Bei Veranstaltungen wie der Vorauswahl zum Eurovision Song Contest muss die Technik von Loop Light auf die Sekunde pünktlich einsatzbereit sein.
Matt Finke ist Geschäftsführer und kreativer Leiter der Loop Light GmbH.
Ohne Workstations geht bei Loop Light praktisch nichts. Als Spezialist für Licht- und Videodesign sorgt der Marburger Dienstleister weltweit auf Events wie Konzerten, Aufführungen, Shows, Messen oder Unternehmensveranstaltungen für die visuellen Wow-Effekte. Zu den vielen spektakulären Veranstaltungen, an denen man bereits mitgewirkt hat, zählen u.a. die Wiedereröffnung des Berner Wankdorf-Stadions, Tourneen von Nena und Mando Diao oder Pressevorführungen neuer Fahrzeuge von Porsche, Audi und Opel.
„Um unsere komplexen Effekte und Shows zu inszenieren, brauchen wir leistungsfähige und zuverlässige Systeme“, erläutert Matt Finke, Geschäftsführer und Kreativer Leiter von Loop Light. Eine wichtige Rolle spielen dabei Precision-Workstations von Dell. Mit ihnen programmieren die Experten zunächst ihre Inhalte und nutzen sie dann direkt am Veranstaltungsort als Zuspiel- und Steuerrechner für ihre Licht- und Videodesign-Anwendungen. So kommen sie beispielsweise in Kombination mit speziellen Boards als PC-basierte Lichtsteuerpults zum Einsatz; oder sie übertragen ihre Video-Inhalte an Medienserver und dienen dann als Mastersysteme für die Steuerung dieser Server. Dabei ist es durchaus üblich, dass eine einzige Workstation hochauflösende Inhalte an 20 bis 30 Server übertragen muss, die sie dann auf meterhohe LED-Wände projizieren.
Was die Spezialisten dabei garantiert nicht haben, ist übermäßig viel Zeit. „Showtime ist Showtime“, sagt Finke, „deshalb haben es unsere Kunden immer eilig. Meist haben wir nur wenige Tage, um unsere Performances auf die Beine zu stellen. Dass die Übertragung von Videodaten einen Tag dauert, ist da einfach nicht drin.“ Das ist einer der Gründe, warum sich die Workstations des Event-Spezialisten im High-Performance-Bereich bewegen. Sie werden allesamt im SSD RAID betrieben, weisen einen enorm großen Speicher auf und sind mit Hochgeschwindigkeits-Netzwerkkarten ausgestattet.
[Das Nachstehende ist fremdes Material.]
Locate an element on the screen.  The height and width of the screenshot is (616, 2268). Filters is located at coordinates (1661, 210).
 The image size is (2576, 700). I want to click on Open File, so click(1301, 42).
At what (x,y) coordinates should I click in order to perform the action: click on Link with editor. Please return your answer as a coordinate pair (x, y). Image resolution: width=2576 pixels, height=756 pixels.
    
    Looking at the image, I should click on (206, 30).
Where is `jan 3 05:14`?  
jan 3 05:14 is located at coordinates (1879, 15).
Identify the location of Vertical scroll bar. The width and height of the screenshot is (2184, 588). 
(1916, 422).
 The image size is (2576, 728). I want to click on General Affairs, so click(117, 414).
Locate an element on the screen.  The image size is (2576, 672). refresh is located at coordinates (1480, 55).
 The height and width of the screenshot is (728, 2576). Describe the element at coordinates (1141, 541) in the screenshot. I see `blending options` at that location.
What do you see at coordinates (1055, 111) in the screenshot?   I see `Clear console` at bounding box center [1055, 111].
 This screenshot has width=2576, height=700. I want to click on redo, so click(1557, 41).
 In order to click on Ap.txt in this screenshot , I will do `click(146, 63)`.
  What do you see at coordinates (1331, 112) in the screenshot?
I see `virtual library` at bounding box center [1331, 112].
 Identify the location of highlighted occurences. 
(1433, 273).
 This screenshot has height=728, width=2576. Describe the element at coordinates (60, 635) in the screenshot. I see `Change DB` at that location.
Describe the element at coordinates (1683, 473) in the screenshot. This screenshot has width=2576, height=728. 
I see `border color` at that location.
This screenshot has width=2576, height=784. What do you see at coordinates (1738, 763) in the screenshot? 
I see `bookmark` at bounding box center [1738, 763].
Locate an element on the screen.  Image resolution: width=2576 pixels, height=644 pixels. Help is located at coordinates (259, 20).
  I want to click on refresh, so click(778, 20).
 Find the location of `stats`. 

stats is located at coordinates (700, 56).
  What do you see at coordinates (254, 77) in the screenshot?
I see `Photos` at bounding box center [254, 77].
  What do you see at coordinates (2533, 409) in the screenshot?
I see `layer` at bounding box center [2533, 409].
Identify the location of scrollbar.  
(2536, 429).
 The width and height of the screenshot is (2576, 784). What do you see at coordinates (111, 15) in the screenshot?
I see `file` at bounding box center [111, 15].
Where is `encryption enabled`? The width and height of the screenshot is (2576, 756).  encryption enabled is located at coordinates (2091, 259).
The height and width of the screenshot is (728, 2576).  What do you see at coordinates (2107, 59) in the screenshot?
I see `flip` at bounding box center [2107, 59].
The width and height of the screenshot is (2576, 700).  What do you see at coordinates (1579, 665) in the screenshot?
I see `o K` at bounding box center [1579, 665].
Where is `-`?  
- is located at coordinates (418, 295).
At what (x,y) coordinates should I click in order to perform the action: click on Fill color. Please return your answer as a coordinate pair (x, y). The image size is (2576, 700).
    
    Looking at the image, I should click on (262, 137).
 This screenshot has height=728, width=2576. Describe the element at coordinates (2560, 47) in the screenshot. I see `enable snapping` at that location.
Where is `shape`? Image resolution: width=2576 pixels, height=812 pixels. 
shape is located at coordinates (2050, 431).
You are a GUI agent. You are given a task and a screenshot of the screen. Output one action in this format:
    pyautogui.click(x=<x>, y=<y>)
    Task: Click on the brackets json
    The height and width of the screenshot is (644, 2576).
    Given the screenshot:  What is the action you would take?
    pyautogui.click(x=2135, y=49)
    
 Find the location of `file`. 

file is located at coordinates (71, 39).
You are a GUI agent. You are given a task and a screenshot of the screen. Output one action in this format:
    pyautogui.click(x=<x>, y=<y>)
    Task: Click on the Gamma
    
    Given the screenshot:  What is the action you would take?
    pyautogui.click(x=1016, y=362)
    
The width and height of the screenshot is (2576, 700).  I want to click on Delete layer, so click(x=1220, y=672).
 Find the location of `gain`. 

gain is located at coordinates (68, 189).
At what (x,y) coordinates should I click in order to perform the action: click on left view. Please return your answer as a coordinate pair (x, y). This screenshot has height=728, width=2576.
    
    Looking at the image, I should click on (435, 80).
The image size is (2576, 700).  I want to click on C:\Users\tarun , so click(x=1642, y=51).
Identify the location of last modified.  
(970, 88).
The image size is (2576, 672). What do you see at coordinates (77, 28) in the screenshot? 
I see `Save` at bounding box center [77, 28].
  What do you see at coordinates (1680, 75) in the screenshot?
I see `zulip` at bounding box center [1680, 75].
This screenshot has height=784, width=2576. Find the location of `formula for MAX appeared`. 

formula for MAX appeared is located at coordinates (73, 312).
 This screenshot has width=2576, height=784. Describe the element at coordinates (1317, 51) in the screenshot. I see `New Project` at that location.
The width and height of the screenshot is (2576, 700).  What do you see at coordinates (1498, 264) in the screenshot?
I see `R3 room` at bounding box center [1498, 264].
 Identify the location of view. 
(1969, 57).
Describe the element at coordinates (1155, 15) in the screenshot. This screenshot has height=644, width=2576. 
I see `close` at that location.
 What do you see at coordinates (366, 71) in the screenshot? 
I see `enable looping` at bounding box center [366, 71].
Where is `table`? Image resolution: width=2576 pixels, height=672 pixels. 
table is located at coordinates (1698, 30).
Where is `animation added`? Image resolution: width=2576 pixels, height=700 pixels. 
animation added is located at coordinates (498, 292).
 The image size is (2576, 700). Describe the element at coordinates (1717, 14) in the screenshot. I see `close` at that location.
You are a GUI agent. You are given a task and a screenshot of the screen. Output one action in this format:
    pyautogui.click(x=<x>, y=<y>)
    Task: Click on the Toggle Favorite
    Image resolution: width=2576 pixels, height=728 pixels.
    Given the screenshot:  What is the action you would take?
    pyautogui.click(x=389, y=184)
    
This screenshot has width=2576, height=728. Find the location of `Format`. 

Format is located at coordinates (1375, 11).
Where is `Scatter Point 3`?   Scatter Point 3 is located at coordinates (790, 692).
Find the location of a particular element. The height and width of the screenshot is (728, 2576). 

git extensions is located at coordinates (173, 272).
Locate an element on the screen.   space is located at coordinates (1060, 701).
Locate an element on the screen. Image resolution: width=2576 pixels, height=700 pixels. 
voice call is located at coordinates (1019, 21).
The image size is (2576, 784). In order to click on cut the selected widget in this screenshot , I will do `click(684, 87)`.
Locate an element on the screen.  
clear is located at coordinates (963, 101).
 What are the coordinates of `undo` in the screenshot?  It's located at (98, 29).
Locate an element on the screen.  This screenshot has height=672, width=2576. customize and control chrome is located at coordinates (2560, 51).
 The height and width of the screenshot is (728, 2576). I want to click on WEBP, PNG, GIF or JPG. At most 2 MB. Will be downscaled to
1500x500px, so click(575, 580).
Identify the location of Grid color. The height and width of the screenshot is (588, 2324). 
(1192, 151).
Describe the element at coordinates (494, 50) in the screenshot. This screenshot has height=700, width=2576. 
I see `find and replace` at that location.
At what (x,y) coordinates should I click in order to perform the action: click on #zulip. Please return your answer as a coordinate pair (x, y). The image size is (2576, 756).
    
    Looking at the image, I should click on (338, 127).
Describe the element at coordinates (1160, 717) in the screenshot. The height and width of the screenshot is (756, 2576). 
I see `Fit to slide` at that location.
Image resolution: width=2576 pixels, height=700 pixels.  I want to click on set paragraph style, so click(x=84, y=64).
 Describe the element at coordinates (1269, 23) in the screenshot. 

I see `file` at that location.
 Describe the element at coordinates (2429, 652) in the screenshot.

Derzeit hat das Anwenderunternehmen 30 Precision-Geräte im Einsatz. Die Workstations des Anbieters nutzt man jedoch bereits seit rund 15 Jahren. Die Motive, aus denen sich die Licht- und Videoexperten damals für den Anbieter entschieden hatten, sind im Grunde dieselben wie heute: „Die Geräte lassen sich für unsere hohen Ansprüche genau zusammenstellen, und die Konfigurationen werden von Dell zuverlässig und schnell geliefert“, so Geschäftsführer Finke. „Ihr modularer Aufbau ermöglicht es uns bei einem Ausfall, uns die Ersatzteile schicken zu lassen und ohne Servicetechniker selbst auszutauschen. Das ist für uns wichtig, da wir praktisch immer unter Zeitdruck stehen und jede Sekunde zählt.“
Und das gilt weltweit, denn die Workstations verbringen tausende Kilometer auf der Straße, in der Luft und auf dem Wasser. Für jeden einzelnen Auftrag stellen die Spezialisten die Geräte gezielt ein, was sich manchmal sogar bis hin zu den Treibern erstreckt. Deshalb kann Loop Light nicht einfach am Ort einer Veranstaltung einen gleichwertigen Rechner bestellen, denn es würde Tage dauern, ihn perfekt auf die konkreten Anwendungen auszurichten. Stattdessen bewahrt Loop Light seine Workstations in speziellen Cases auf – holzumbaute und mit Schaumstoff gefütterte Kisten, in denen die Geräte schwingend eingelagert sind. In diesem Zustand können sie jederzeit verladen und sicher im LKW, im Flugzeug oder auf dem Schiff transportiert werden.
Das heißt: Auch im Ausland ist man im Fall der Fälle auf schnelle Hilfe für die Workstations angewiesen. Für die meisten seiner Geräte nutzt das Unternehmen deshalb den „Next Business Day“-Support des Anbieters, der ihm überall garantiert, benötigte Ersatzteile am nächsten Arbeitstag zu erhalten. Für manche Workstations hat es aber sogar den „Mission Critical Support“ gebucht, der ihm gewährleistet, nötige Teile binnen vier Stunden zu bekommen.